*Data provided:*
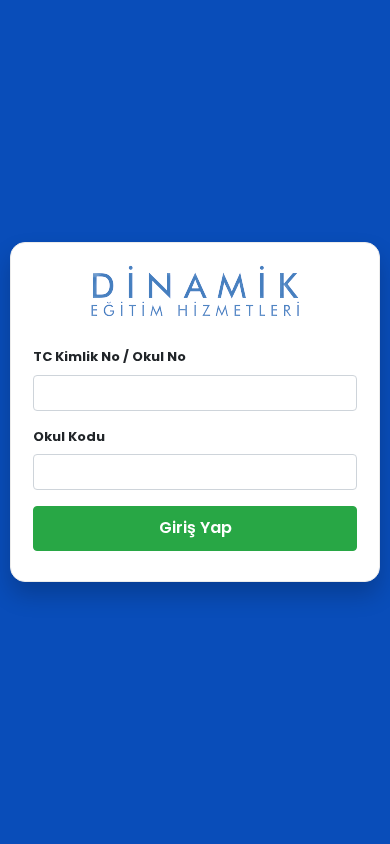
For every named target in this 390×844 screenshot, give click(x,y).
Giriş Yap (195, 527)
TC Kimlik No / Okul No (109, 356)
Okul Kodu (69, 436)
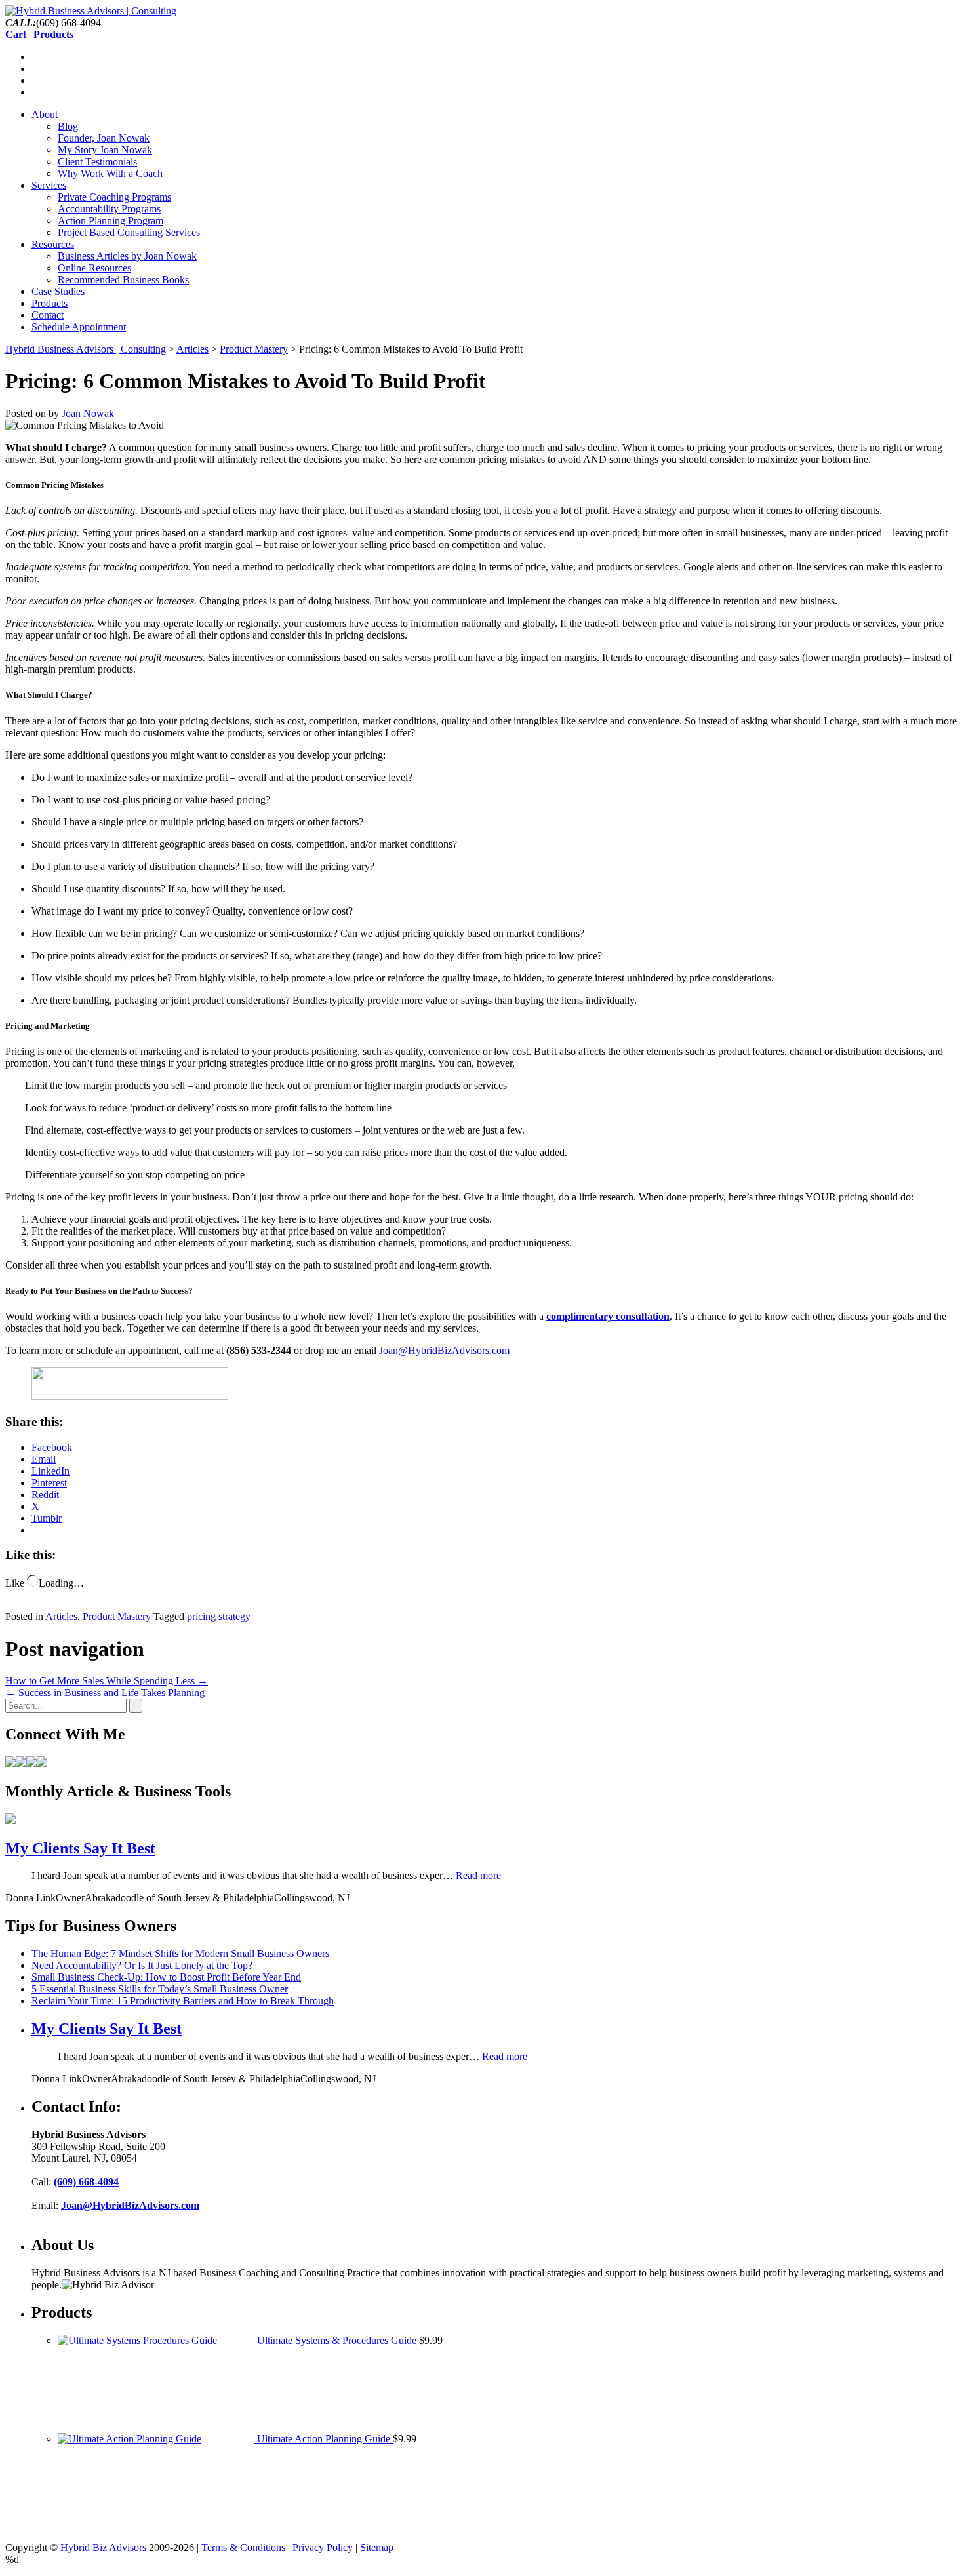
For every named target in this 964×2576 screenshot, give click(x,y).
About (44, 114)
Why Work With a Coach (110, 173)
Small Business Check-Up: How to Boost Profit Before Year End (166, 1977)
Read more (478, 1875)
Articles (61, 1616)
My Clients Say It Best (80, 1848)
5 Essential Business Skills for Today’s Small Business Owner (159, 1988)
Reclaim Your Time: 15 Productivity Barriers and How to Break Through (182, 2000)
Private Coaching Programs (114, 197)
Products (49, 303)
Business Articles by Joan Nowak (127, 256)
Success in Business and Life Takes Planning (105, 1692)
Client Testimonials (97, 161)
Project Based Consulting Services (129, 232)
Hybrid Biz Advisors (103, 2547)
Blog (68, 126)
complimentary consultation (608, 1316)
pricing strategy (219, 1616)
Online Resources (94, 267)
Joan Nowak (88, 413)
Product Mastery (117, 1616)
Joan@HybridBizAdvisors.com (444, 1350)
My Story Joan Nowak (105, 149)
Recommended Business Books (123, 279)
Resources (52, 244)
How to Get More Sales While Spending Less (106, 1680)
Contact (47, 315)
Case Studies (58, 291)
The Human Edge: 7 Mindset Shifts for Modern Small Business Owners (180, 1953)
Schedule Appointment (78, 326)
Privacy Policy (322, 2547)
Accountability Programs (109, 208)
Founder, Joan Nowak (104, 138)
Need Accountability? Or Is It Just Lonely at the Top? (141, 1965)
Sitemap (376, 2547)
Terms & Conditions (243, 2547)
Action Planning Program (110, 220)
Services (48, 185)
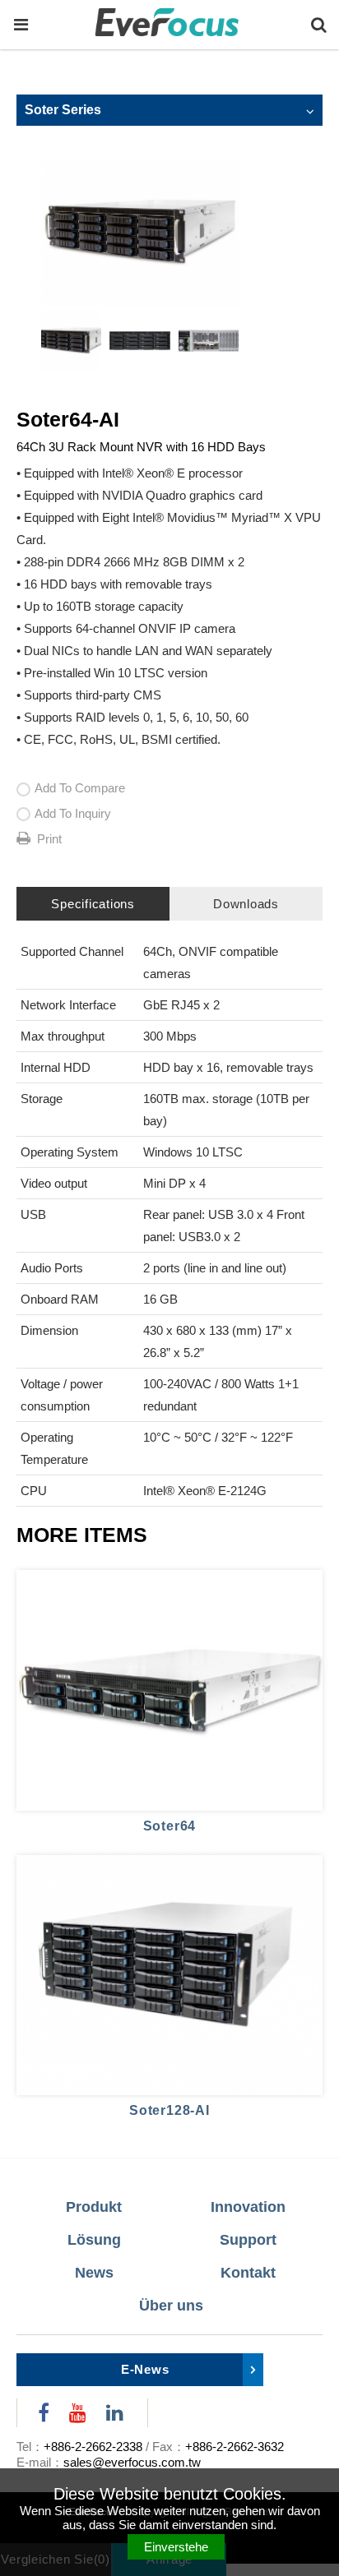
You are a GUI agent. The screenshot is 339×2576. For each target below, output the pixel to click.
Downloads (246, 904)
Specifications (93, 904)
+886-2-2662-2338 (93, 2447)
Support (248, 2240)
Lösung (94, 2240)
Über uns (171, 2305)
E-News (145, 2369)
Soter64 (170, 1826)
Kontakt (248, 2272)
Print (49, 839)
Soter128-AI (169, 2110)
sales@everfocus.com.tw (132, 2462)
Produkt (94, 2207)
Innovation (248, 2207)
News (94, 2272)
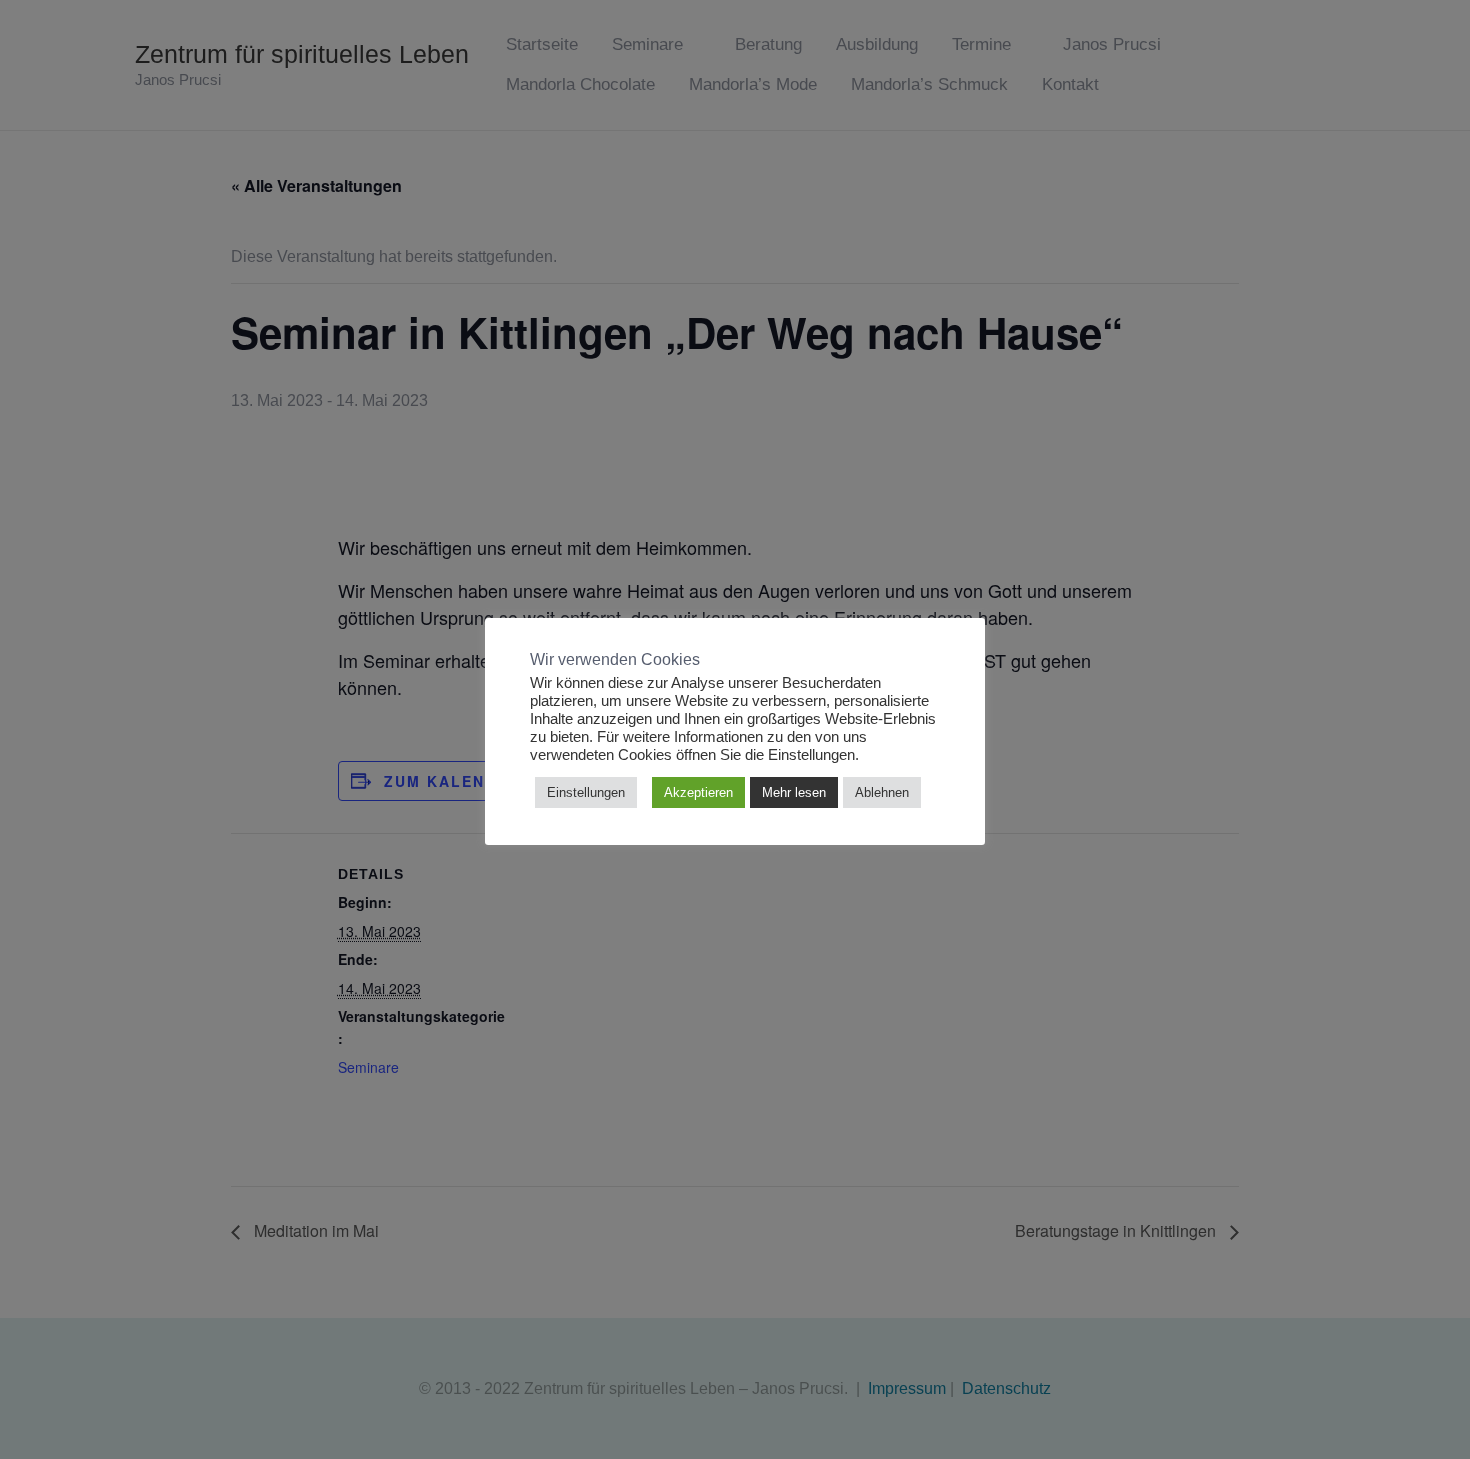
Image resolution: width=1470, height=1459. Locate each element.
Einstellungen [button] (586, 792)
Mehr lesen (794, 792)
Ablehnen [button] (882, 792)
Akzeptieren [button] (698, 792)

*Exercise objective:* Return the whole listing, word for word, and leave out every picture.

*Response box:*
For every named target in this 390×844 screenshot, give click(x,y).
Giriş Yap (195, 527)
TC Kimlik No / Okul No (109, 356)
Okul Kodu (69, 436)
For every named target in this 964×2576 screenshot, give click(x,y).
About (44, 114)
Why Work With a Coach (110, 173)
Small Business Check-Up: How to Boost Profit Before Year End (166, 1977)
Read more (478, 1875)
Articles (61, 1616)
My Clients Say It Best (80, 1848)
5 Essential Business Skills for Today’s Small Business Owner (159, 1988)
Reclaim Your Time: 15 Productivity Barriers and How to Break Through (182, 2000)
Private Coaching Programs (114, 197)
Products (49, 303)
Business Articles by Joan Nowak (127, 256)
Success in Business and Life Takes Planning (105, 1692)
Client Testimonials (97, 161)
Project Based Consulting Services (129, 232)
Hybrid Biz Advisors (103, 2547)
Blog (68, 126)
complimentary consultation (608, 1316)
pricing strategy (219, 1616)
Online Resources (94, 267)
Joan Nowak (88, 413)
Product Mastery (117, 1616)
Joan@HybridBizAdvisors.com (444, 1350)
My Story Joan Nowak (105, 149)
Recommended Business Books (123, 279)
Resources (52, 244)
How to Get More Sales While Spending Less (106, 1680)
Contact (47, 315)
Case Studies (58, 291)
The Human Edge: 7 Mindset Shifts for Modern Small Business Owners (180, 1953)
Schedule Appointment (78, 326)
Privacy Policy (322, 2547)
Accountability Programs (109, 208)
Founder, Joan Nowak (104, 138)
Need Accountability? Or Is It Just Lonely at the Top? (141, 1965)
Sitemap (376, 2547)
Terms & Conditions (243, 2547)
Action Planning Program (110, 220)
Services (48, 185)
You are a GUI agent. The screenshot is 339×2576. For each target below, output the pixel to click.
Downloads (246, 904)
Specifications (93, 904)
+886-2-2662-2338 (93, 2447)
Support (248, 2240)
Lösung (94, 2240)
Über uns (171, 2305)
E-News (145, 2369)
Soter64 (170, 1826)
Kontakt (248, 2272)
Print (49, 839)
Soter128-AI (169, 2110)
sales@everfocus.com.tw (132, 2462)
Produkt (94, 2207)
Innovation (248, 2207)
News (94, 2272)
Image resolution: width=1470, height=1459. Locate each element.
Einstellungen [button] (586, 792)
Mehr lesen (794, 792)
Ablehnen [button] (882, 792)
Akzeptieren [button] (698, 792)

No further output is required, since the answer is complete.